W3C home > Mailing lists > Public > xml-editor@w3.org > April to June 2000

SP,% before encoding declaration (was: RE: I18N issues with the XML Specification)

From: Martin J. Duerst <duerst@w3.org>
Date: Wed, 12 Apr 2000 17:14:46 +0900
Message-Id: <4.2.0.58.J.20000412164407.03376f00@sh.w3.mag.keio.ac.jp>
To: "Fran苡is Yergeau" <yergeau@alis.com>, "'Misha Wolf'" <misha.wolf@reuters.com>, <w3c-i18n-ig@w3.org>
Cc: xml-editor@w3.org, w3c-xml-core-wg@w3.org
I'm not sure I agree. I have read Makoto's mail, and his
analysis is very thorough, and I'm not questioning it here.

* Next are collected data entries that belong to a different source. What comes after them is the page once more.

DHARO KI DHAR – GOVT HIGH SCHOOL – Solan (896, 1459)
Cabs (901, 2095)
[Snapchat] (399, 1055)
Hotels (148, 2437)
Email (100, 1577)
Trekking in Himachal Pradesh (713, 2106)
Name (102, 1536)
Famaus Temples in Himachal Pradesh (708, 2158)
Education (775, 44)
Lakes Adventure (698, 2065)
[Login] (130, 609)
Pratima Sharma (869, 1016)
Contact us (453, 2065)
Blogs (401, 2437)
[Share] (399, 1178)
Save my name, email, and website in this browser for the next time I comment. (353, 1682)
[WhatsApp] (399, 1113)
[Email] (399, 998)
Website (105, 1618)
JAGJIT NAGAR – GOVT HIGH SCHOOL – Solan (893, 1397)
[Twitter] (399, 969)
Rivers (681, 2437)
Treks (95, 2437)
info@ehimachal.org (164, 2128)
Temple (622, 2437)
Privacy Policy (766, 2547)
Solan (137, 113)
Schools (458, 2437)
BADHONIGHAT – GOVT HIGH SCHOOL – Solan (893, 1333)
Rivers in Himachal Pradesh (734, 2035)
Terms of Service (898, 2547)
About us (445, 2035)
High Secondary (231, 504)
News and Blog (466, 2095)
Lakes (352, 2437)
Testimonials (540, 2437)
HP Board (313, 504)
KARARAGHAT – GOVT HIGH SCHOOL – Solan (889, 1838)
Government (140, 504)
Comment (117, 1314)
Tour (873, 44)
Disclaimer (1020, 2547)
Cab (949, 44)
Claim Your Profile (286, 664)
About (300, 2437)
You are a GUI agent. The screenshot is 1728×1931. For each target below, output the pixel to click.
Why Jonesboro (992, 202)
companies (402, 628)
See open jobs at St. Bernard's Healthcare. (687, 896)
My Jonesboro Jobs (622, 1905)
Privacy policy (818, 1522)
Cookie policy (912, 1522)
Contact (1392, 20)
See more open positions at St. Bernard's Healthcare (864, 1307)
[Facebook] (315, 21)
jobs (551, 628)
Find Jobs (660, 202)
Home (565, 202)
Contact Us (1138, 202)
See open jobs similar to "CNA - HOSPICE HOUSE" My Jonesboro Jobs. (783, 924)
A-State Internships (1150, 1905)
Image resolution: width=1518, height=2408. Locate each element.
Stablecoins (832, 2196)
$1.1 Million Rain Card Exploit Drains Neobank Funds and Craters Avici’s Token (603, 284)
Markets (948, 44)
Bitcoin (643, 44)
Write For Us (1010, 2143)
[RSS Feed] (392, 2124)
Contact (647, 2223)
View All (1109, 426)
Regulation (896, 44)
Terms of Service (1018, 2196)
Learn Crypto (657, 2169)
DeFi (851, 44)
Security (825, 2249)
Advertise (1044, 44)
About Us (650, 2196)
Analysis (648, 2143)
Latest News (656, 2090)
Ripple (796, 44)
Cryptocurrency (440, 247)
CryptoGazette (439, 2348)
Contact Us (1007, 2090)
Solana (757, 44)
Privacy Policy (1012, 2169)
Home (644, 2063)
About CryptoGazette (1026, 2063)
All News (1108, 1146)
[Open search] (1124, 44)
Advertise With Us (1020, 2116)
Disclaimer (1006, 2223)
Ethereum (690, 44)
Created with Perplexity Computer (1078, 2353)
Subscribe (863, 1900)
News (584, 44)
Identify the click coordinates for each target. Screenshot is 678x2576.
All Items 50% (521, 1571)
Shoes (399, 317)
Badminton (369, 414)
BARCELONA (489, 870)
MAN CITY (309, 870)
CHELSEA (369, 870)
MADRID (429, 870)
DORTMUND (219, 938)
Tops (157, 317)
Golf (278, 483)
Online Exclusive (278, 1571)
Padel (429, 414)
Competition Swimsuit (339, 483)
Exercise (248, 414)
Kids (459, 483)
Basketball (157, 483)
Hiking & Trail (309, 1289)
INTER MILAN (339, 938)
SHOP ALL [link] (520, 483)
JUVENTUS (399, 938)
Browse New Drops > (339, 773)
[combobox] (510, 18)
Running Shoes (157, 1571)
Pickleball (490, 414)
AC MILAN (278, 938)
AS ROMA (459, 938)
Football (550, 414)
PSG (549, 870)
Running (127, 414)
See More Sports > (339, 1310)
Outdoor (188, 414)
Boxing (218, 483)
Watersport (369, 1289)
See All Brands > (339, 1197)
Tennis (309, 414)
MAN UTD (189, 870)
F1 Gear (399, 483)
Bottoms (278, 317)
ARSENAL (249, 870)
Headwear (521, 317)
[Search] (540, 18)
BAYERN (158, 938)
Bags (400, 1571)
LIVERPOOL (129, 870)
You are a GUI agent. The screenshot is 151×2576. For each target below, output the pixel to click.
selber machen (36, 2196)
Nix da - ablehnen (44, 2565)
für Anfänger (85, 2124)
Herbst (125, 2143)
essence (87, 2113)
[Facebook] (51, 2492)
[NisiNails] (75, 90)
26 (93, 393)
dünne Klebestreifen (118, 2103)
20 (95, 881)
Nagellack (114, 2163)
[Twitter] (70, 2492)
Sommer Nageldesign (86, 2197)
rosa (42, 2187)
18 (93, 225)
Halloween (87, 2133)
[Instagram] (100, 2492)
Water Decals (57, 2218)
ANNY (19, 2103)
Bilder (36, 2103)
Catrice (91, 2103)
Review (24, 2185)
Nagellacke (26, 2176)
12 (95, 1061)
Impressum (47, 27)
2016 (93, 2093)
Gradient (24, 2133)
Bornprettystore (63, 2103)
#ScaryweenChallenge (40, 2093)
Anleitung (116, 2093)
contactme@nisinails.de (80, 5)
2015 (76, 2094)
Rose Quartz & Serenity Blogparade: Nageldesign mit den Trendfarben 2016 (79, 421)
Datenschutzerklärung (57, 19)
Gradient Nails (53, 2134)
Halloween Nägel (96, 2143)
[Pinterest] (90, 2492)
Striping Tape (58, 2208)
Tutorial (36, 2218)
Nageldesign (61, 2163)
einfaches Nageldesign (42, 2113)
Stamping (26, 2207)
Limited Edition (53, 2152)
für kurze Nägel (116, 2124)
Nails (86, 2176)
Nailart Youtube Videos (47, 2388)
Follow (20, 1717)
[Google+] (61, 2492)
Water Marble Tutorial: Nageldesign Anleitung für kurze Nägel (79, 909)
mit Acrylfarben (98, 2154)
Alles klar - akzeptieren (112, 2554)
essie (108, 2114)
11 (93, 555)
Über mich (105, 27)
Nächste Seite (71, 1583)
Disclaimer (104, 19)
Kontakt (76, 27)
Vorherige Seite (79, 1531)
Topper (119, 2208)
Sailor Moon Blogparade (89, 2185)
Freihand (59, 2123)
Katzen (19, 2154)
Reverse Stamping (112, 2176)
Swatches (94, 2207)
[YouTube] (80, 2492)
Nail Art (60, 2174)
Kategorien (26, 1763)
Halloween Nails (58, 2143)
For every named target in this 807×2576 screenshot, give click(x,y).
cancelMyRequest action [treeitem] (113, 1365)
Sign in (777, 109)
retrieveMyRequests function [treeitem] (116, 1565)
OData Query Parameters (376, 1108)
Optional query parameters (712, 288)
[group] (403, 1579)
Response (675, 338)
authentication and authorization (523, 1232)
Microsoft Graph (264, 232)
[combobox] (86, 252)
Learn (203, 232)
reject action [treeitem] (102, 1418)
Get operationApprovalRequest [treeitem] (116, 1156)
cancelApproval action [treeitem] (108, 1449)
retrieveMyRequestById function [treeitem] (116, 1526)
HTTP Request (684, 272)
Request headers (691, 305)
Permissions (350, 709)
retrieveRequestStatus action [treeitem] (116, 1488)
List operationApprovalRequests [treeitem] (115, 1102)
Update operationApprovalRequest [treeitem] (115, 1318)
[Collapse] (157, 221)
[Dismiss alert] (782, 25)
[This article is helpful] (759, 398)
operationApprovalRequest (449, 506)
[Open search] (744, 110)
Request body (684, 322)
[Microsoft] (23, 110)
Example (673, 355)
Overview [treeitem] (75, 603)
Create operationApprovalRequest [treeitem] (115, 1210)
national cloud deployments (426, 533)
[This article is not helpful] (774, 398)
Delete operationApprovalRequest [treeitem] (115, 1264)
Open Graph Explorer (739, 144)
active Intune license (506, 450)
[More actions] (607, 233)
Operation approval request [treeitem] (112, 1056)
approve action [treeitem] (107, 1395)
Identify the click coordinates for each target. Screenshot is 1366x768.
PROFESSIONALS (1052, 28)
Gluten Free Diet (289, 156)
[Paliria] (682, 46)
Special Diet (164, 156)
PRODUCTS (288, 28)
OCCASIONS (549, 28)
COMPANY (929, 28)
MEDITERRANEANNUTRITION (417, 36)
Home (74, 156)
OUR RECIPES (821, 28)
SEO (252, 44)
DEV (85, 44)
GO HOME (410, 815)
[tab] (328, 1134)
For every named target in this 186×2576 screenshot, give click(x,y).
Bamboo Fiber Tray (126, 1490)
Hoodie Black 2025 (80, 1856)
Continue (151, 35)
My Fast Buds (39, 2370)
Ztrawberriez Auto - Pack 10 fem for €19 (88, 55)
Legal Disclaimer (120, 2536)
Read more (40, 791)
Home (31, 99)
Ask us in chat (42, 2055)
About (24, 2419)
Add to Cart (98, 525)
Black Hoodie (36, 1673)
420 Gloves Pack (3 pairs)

However, for UTF-16 and anything similar to it, and for
any kind of entity, either of the following is true:

- It has some external encoding info. There is no need
   for heuristics.
- It is UTF-16. In this case, it has a BOM.
- It has an encoding declaration.

Makoto clearly shows that it's possible to have white space
and some other stuff at the start of external subsets,...,
BUT that is only the case if there is not TextDecl or XMLDecl.
So whatever has an encoding declaration has it first, without
any kind of other stuff before it (except a BOM).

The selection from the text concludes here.